While playing golf, we often find ourselves in a situation where there is a tree or any other obstacle between our ball and the green, and we have to play a draw or slice shot to save a stroke count avoiding a layup shot. In this situation, we have to hit a specific golf shot, for example, slice or draw shot, sometimes also referred to as fade or hook shots, respectively. Both of these shots are daring and risky but can be best rewarding when one learns this art and master those strokes. These steps will guide and open the entry to new achievements in shot-making.
Before clarifying the slice and draw, Let’s learn how to hit a straight shot because draw and fade shots will be derived from the straight one.
Hitting a Straight Shot
- Remain behind the ball and imagine a straight line between the ball and the target.
- Choose a leaf or anything that is a couple of feet ahead of your ball, and imagine it as your objective line.
- Address the ball, pointing the clubface at the leaf you chose. (This is the place which gives you a primary preferred position. The top plane of each iron, wood, and putter is planned with an arrangement control corresponding to the ground and in the specific course of the clubface.)
- Adjust your heels, hips, and shoulders corresponding to the objective line. You’re now well-positioned to hit the ball directly at the objective.
The most effective method to hit a fade:
Set up your stance for a straight shot, as mentioned above.

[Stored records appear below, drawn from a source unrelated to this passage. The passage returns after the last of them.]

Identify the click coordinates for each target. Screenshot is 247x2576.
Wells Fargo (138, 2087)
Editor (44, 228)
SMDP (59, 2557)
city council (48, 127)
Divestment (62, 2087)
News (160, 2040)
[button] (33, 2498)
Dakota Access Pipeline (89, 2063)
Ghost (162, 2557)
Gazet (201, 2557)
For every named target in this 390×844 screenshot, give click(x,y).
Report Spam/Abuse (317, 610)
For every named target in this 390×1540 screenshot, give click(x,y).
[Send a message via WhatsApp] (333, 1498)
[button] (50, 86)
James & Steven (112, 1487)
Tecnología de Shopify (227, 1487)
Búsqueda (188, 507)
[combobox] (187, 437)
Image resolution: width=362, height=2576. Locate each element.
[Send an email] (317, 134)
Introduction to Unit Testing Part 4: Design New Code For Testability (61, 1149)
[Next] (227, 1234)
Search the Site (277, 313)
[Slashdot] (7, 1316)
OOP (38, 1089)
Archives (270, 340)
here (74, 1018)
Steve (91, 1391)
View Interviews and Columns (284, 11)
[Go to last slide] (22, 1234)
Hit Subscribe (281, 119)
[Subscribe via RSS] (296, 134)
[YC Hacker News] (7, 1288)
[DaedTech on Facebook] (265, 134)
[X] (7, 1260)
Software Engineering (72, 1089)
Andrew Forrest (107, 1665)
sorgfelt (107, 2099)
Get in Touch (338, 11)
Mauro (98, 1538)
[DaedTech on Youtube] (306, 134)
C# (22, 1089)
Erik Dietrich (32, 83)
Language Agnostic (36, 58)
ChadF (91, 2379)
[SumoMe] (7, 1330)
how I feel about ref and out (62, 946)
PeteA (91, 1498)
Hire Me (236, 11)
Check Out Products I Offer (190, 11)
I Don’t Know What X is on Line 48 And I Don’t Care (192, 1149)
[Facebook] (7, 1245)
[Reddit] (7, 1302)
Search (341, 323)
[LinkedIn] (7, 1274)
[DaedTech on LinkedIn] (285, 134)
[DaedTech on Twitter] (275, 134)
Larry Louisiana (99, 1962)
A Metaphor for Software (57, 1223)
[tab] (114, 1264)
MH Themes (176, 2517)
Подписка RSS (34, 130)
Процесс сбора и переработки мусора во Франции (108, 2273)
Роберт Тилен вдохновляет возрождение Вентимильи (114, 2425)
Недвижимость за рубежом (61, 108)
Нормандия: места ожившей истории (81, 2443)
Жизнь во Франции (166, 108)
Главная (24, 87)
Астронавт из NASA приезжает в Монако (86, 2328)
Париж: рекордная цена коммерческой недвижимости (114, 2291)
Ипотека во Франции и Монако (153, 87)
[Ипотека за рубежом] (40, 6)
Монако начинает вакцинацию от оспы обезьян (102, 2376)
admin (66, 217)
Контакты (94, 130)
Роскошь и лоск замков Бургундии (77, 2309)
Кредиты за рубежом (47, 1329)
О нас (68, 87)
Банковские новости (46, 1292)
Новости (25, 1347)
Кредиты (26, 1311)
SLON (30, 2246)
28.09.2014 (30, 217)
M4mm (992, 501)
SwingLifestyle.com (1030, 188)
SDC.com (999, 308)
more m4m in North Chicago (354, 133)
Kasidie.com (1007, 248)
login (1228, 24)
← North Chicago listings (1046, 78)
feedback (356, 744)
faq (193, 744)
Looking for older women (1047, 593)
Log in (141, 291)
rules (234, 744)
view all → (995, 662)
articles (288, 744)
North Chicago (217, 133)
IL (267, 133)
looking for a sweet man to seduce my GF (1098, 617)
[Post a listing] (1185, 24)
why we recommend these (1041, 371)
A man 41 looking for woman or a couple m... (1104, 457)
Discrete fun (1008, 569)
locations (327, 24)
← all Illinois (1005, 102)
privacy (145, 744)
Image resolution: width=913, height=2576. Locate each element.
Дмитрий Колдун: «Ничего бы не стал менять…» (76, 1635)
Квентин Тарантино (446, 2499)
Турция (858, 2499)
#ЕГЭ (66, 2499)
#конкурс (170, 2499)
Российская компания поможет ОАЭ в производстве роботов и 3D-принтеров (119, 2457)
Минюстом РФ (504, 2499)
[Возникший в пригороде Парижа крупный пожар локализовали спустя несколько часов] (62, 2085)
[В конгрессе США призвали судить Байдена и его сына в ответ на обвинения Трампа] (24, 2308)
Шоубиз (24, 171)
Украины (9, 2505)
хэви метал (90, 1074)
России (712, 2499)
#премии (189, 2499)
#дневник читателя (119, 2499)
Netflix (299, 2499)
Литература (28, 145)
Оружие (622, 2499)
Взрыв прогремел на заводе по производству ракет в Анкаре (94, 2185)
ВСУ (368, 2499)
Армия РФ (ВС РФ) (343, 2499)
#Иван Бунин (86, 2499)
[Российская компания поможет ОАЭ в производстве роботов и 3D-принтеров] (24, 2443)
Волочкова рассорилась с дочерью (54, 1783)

Rather than adjusting your heels, hips, and shoulders corresponding to the objective line, adjust them left of your objective (for right-hand golf player). Keep the clubhead and arrangement bar pointed along the first objective line.
Swing normally, along your body line (not the objective line). At that point, the ball should begin left of the objective, and then will fade to one side, around the target.
The most effective method to hit a draw: Complete stages 1, 2, and 3 for a straight shot.
Rather than adjusting your heels, hips, and shoulders corresponding to the objective line, adjust them right of your objective (for right-gave golf player). Keep the clubhead and arrangement bar pointed along the first objective line.
Swing normally, along your body line (not the objective line). The ball should begin right of the objective, at that point, attract to one side, at the target.
That’s all to hit a draw or fade. Initially, One needs to keep practice to hit these shots because a little mistake and you can land in a deep rough, or your ball can go in some unplayable area.